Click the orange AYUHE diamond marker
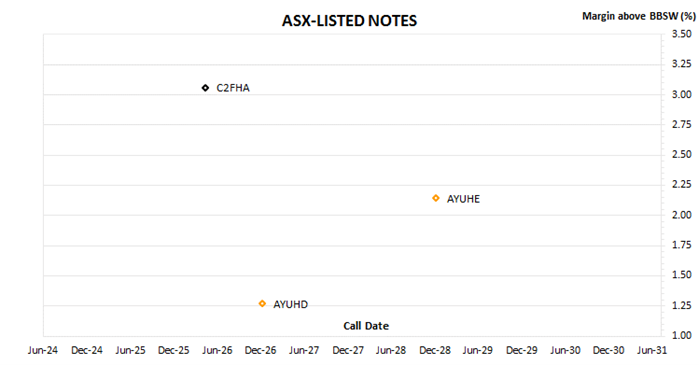Screen dimensions: 699x365 pyautogui.click(x=436, y=198)
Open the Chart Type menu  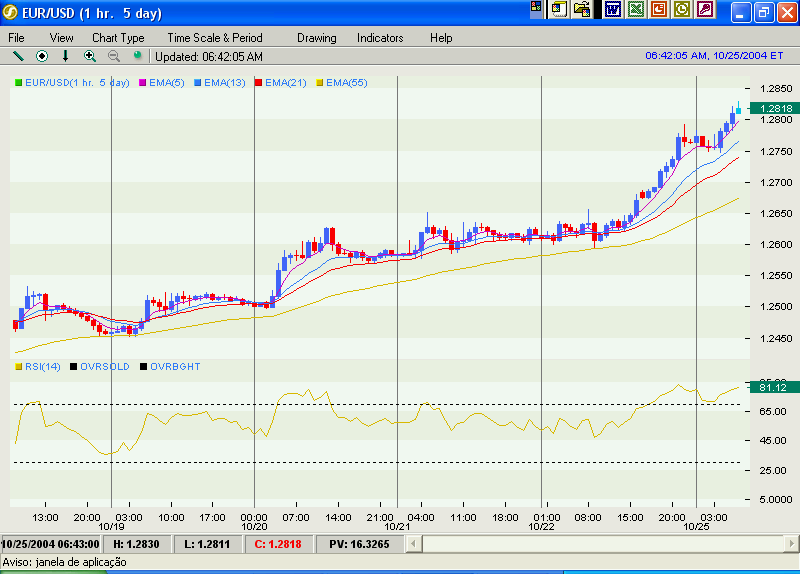click(118, 38)
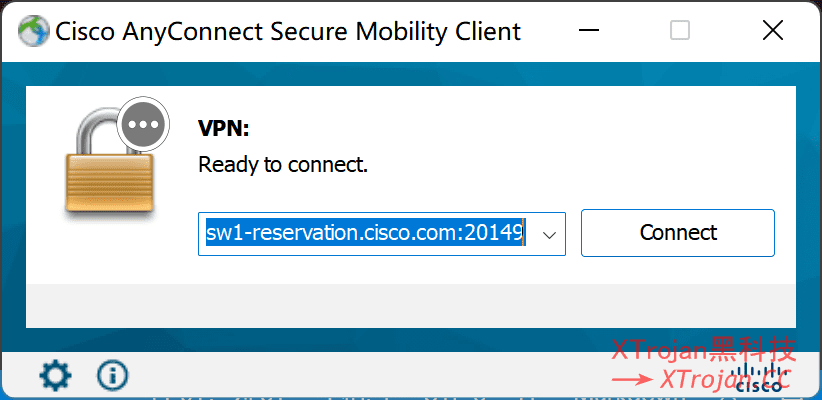Open the settings gear icon
This screenshot has width=822, height=400.
tap(55, 375)

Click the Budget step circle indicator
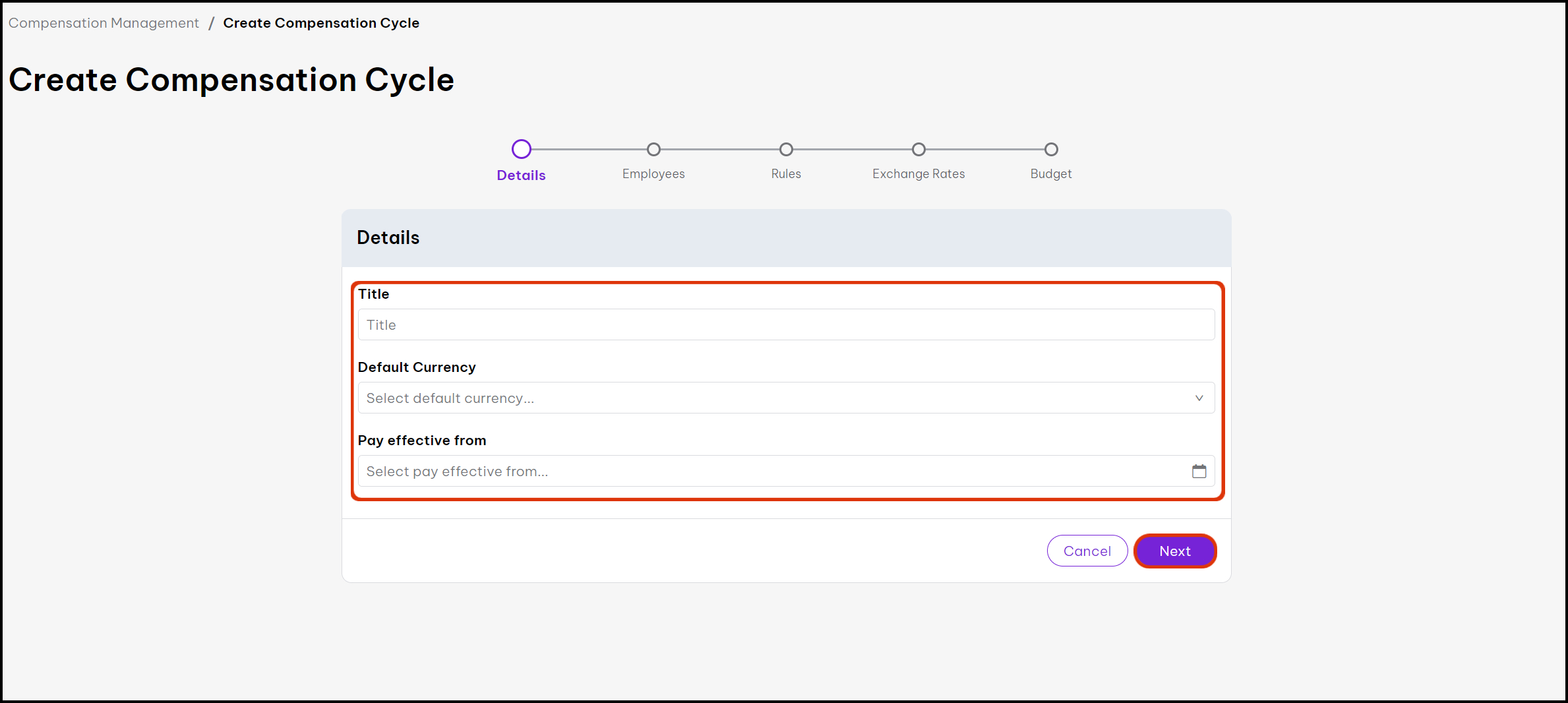tap(1051, 150)
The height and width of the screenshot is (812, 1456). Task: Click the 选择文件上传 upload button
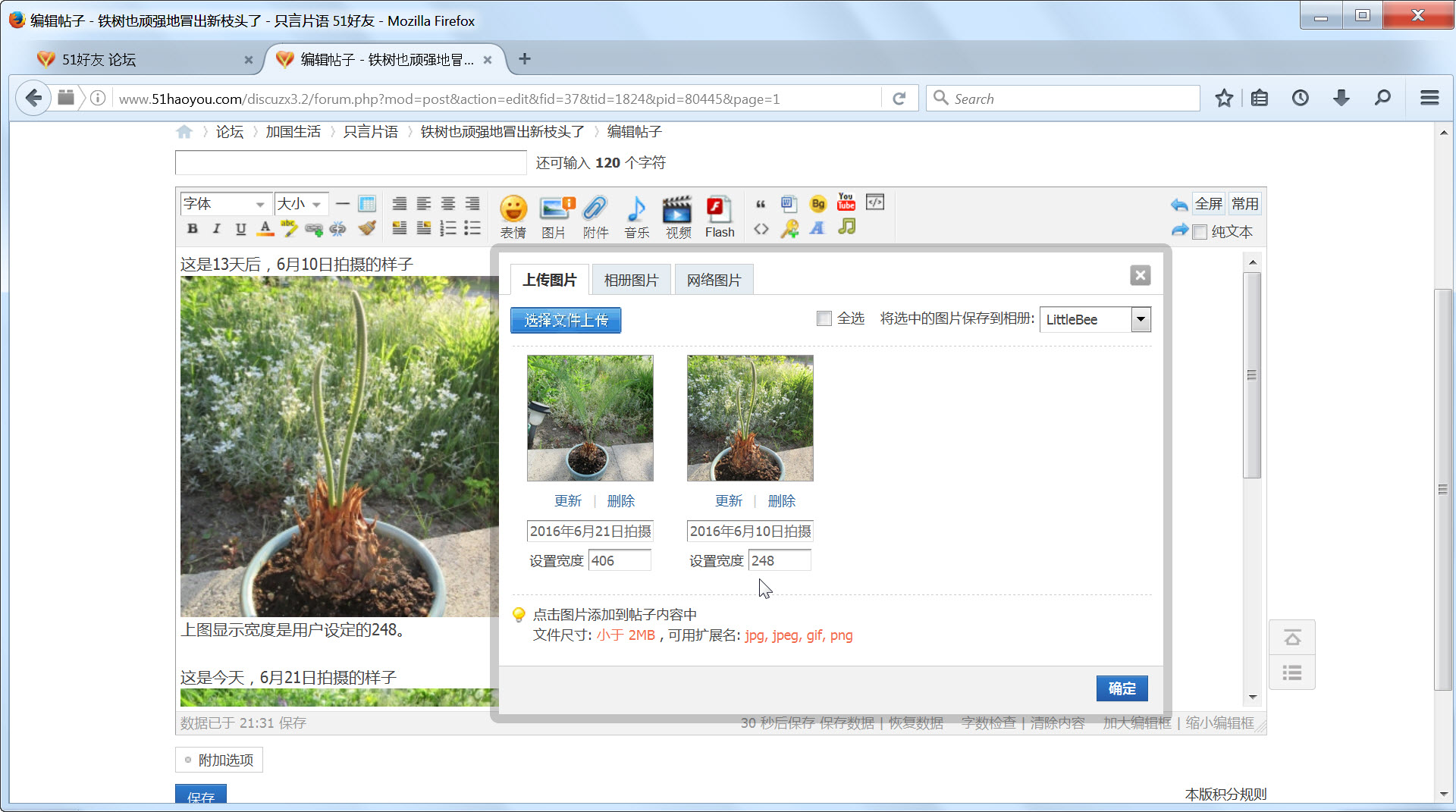566,320
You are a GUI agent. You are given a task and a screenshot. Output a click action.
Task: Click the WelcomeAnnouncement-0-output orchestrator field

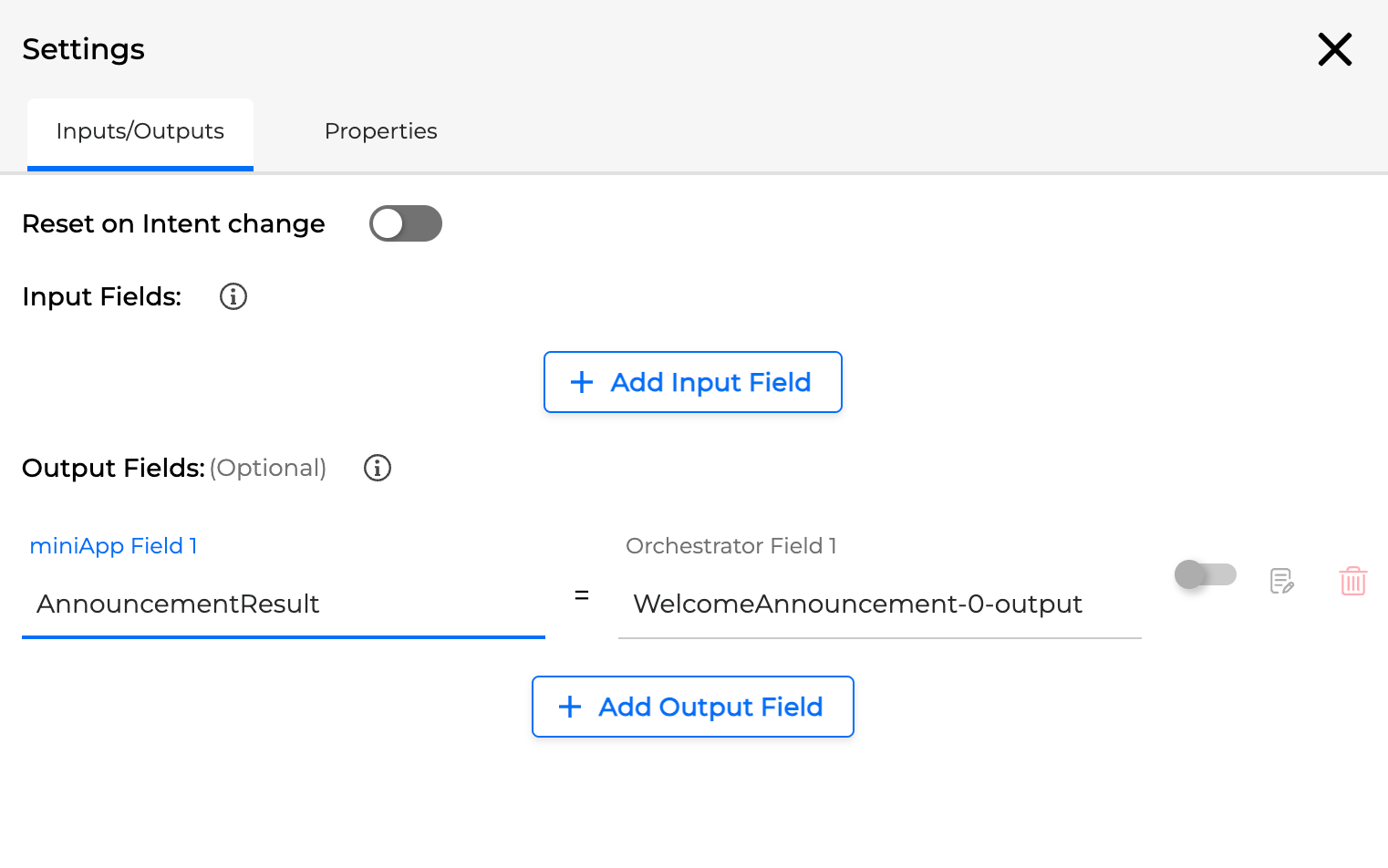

------------------------------------------------

**Task statement**
Reproduce word for word the lines from the one containing "Click the Budget step circle indicator" through the end of the entries above, including both ends. Leave the pictures out.

**Output below**
Click the Budget step circle indicator
tap(1051, 150)
The height and width of the screenshot is (812, 1456). Task: Click the 选择文件上传 upload button
566,320
You are a GUI agent. You are given a task and a screenshot. Output a click action.
Task: Click the WelcomeAnnouncement-0-output orchestrator field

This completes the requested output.